Collected data:
--- START ---

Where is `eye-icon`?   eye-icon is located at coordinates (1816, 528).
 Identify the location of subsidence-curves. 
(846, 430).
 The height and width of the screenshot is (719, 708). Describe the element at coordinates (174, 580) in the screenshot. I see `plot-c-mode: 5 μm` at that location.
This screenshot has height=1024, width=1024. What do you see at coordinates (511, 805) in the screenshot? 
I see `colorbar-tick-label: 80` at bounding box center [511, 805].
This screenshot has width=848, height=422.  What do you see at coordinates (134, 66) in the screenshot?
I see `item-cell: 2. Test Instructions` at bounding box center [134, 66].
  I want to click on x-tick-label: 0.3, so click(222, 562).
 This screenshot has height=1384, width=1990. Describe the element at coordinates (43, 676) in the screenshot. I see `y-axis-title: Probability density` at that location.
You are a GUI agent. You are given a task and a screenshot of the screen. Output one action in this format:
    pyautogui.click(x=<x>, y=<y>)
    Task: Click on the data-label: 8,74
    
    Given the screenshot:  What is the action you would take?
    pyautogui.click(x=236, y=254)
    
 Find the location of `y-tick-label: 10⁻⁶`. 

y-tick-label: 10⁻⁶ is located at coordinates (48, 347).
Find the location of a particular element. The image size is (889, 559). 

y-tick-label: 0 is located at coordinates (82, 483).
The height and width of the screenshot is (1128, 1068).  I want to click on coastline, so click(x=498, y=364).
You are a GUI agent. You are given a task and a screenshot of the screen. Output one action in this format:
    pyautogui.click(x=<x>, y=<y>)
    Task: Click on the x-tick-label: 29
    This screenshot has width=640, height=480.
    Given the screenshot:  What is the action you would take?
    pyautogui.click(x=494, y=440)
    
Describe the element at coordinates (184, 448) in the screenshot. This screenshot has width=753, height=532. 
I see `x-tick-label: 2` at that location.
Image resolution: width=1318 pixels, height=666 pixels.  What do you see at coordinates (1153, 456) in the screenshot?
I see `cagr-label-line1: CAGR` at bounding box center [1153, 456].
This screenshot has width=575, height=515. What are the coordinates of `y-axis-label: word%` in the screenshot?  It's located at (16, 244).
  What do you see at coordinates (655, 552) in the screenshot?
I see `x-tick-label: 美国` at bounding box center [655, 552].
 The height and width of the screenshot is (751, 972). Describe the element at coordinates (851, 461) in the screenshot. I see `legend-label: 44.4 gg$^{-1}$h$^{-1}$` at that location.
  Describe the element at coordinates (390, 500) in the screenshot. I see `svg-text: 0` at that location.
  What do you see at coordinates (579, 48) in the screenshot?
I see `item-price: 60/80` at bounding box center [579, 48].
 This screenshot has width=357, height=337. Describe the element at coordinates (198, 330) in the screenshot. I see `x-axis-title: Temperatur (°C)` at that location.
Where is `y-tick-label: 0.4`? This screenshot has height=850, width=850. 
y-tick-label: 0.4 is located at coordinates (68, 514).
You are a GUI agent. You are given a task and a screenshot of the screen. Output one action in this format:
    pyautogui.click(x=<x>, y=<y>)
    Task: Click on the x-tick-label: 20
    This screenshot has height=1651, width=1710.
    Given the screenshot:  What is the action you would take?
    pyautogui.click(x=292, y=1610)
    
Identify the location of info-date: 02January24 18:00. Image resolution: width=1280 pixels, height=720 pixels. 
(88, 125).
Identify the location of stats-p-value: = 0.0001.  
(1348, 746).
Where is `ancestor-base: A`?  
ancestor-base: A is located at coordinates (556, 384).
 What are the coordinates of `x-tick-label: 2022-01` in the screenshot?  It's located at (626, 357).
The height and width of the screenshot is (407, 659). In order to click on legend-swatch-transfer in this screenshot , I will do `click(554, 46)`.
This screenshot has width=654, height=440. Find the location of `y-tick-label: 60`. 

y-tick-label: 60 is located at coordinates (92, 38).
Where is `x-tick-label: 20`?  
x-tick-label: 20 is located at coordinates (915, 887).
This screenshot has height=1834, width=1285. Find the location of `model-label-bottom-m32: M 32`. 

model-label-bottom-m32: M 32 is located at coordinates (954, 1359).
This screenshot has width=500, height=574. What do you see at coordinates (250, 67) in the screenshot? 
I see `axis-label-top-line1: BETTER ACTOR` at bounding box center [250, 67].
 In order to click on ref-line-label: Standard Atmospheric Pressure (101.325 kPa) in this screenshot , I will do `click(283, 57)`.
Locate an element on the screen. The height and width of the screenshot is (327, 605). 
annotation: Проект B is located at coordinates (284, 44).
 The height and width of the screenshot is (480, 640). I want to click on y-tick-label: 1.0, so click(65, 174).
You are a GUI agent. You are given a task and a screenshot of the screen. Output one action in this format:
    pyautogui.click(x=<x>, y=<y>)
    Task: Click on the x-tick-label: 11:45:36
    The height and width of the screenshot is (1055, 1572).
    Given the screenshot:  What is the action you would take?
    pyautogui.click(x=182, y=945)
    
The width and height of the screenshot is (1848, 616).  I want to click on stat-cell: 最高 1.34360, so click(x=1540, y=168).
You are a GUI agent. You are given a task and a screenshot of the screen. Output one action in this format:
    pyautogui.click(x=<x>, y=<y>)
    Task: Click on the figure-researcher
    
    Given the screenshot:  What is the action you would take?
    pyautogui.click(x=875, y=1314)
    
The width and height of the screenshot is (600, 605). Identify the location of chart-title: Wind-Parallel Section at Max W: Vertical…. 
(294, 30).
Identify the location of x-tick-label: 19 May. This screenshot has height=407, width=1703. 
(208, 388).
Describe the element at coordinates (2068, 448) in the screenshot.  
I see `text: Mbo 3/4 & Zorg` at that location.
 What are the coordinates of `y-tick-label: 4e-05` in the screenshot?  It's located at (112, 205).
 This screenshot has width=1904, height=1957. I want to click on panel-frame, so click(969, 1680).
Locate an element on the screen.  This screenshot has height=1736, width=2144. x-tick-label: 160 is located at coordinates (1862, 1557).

--- END ---

▶ **Task brief**
Print every one of the rows above verbatim, with no changes.

▶ **Result below**
Where is `eye-icon`?   eye-icon is located at coordinates (1816, 528).
 Identify the location of subsidence-curves. 
(846, 430).
 The height and width of the screenshot is (719, 708). Describe the element at coordinates (174, 580) in the screenshot. I see `plot-c-mode: 5 μm` at that location.
This screenshot has height=1024, width=1024. What do you see at coordinates (511, 805) in the screenshot? 
I see `colorbar-tick-label: 80` at bounding box center [511, 805].
This screenshot has width=848, height=422.  What do you see at coordinates (134, 66) in the screenshot?
I see `item-cell: 2. Test Instructions` at bounding box center [134, 66].
  I want to click on x-tick-label: 0.3, so click(222, 562).
 This screenshot has height=1384, width=1990. Describe the element at coordinates (43, 676) in the screenshot. I see `y-axis-title: Probability density` at that location.
You are a GUI agent. You are given a task and a screenshot of the screen. Output one action in this format:
    pyautogui.click(x=<x>, y=<y>)
    Task: Click on the data-label: 8,74
    
    Given the screenshot:  What is the action you would take?
    pyautogui.click(x=236, y=254)
    
 Find the location of `y-tick-label: 10⁻⁶`. 

y-tick-label: 10⁻⁶ is located at coordinates (48, 347).
Find the location of a particular element. The image size is (889, 559). 

y-tick-label: 0 is located at coordinates (82, 483).
The height and width of the screenshot is (1128, 1068).  I want to click on coastline, so click(x=498, y=364).
You are a GUI agent. You are given a task and a screenshot of the screen. Output one action in this format:
    pyautogui.click(x=<x>, y=<y>)
    Task: Click on the x-tick-label: 29
    This screenshot has width=640, height=480.
    Given the screenshot:  What is the action you would take?
    pyautogui.click(x=494, y=440)
    
Describe the element at coordinates (184, 448) in the screenshot. This screenshot has width=753, height=532. 
I see `x-tick-label: 2` at that location.
Image resolution: width=1318 pixels, height=666 pixels.  What do you see at coordinates (1153, 456) in the screenshot?
I see `cagr-label-line1: CAGR` at bounding box center [1153, 456].
This screenshot has width=575, height=515. What are the coordinates of `y-axis-label: word%` in the screenshot?  It's located at (16, 244).
  What do you see at coordinates (655, 552) in the screenshot?
I see `x-tick-label: 美国` at bounding box center [655, 552].
 The height and width of the screenshot is (751, 972). Describe the element at coordinates (851, 461) in the screenshot. I see `legend-label: 44.4 gg$^{-1}$h$^{-1}$` at that location.
  Describe the element at coordinates (390, 500) in the screenshot. I see `svg-text: 0` at that location.
  What do you see at coordinates (579, 48) in the screenshot?
I see `item-price: 60/80` at bounding box center [579, 48].
 This screenshot has width=357, height=337. Describe the element at coordinates (198, 330) in the screenshot. I see `x-axis-title: Temperatur (°C)` at that location.
Where is `y-tick-label: 0.4`? This screenshot has height=850, width=850. 
y-tick-label: 0.4 is located at coordinates (68, 514).
You are a GUI agent. You are given a task and a screenshot of the screen. Output one action in this format:
    pyautogui.click(x=<x>, y=<y>)
    Task: Click on the x-tick-label: 20
    This screenshot has height=1651, width=1710.
    Given the screenshot:  What is the action you would take?
    pyautogui.click(x=292, y=1610)
    
Identify the location of info-date: 02January24 18:00. Image resolution: width=1280 pixels, height=720 pixels. 
(88, 125).
Identify the location of stats-p-value: = 0.0001.  
(1348, 746).
Where is `ancestor-base: A`?  
ancestor-base: A is located at coordinates (556, 384).
 What are the coordinates of `x-tick-label: 2022-01` in the screenshot?  It's located at (626, 357).
The height and width of the screenshot is (407, 659). In order to click on legend-swatch-transfer in this screenshot , I will do `click(554, 46)`.
This screenshot has width=654, height=440. Find the location of `y-tick-label: 60`. 

y-tick-label: 60 is located at coordinates (92, 38).
Where is `x-tick-label: 20`?  
x-tick-label: 20 is located at coordinates (915, 887).
This screenshot has height=1834, width=1285. Find the location of `model-label-bottom-m32: M 32`. 

model-label-bottom-m32: M 32 is located at coordinates (954, 1359).
This screenshot has width=500, height=574. What do you see at coordinates (250, 67) in the screenshot? 
I see `axis-label-top-line1: BETTER ACTOR` at bounding box center [250, 67].
 In order to click on ref-line-label: Standard Atmospheric Pressure (101.325 kPa) in this screenshot , I will do `click(283, 57)`.
Locate an element on the screen. The height and width of the screenshot is (327, 605). 
annotation: Проект B is located at coordinates (284, 44).
 The height and width of the screenshot is (480, 640). I want to click on y-tick-label: 1.0, so click(65, 174).
You are a GUI agent. You are given a task and a screenshot of the screen. Output one action in this format:
    pyautogui.click(x=<x>, y=<y>)
    Task: Click on the x-tick-label: 11:45:36
    The height and width of the screenshot is (1055, 1572).
    Given the screenshot:  What is the action you would take?
    pyautogui.click(x=182, y=945)
    
The width and height of the screenshot is (1848, 616).  I want to click on stat-cell: 最高 1.34360, so click(x=1540, y=168).
You are a GUI agent. You are given a task and a screenshot of the screen. Output one action in this format:
    pyautogui.click(x=<x>, y=<y>)
    Task: Click on the figure-researcher
    
    Given the screenshot:  What is the action you would take?
    pyautogui.click(x=875, y=1314)
    
The width and height of the screenshot is (600, 605). Identify the location of chart-title: Wind-Parallel Section at Max W: Vertical…. 
(294, 30).
Identify the location of x-tick-label: 19 May. This screenshot has height=407, width=1703. 
(208, 388).
Describe the element at coordinates (2068, 448) in the screenshot.  
I see `text: Mbo 3/4 & Zorg` at that location.
 What are the coordinates of `y-tick-label: 4e-05` in the screenshot?  It's located at (112, 205).
 This screenshot has width=1904, height=1957. I want to click on panel-frame, so click(969, 1680).
Locate an element on the screen.  This screenshot has height=1736, width=2144. x-tick-label: 160 is located at coordinates (1862, 1557).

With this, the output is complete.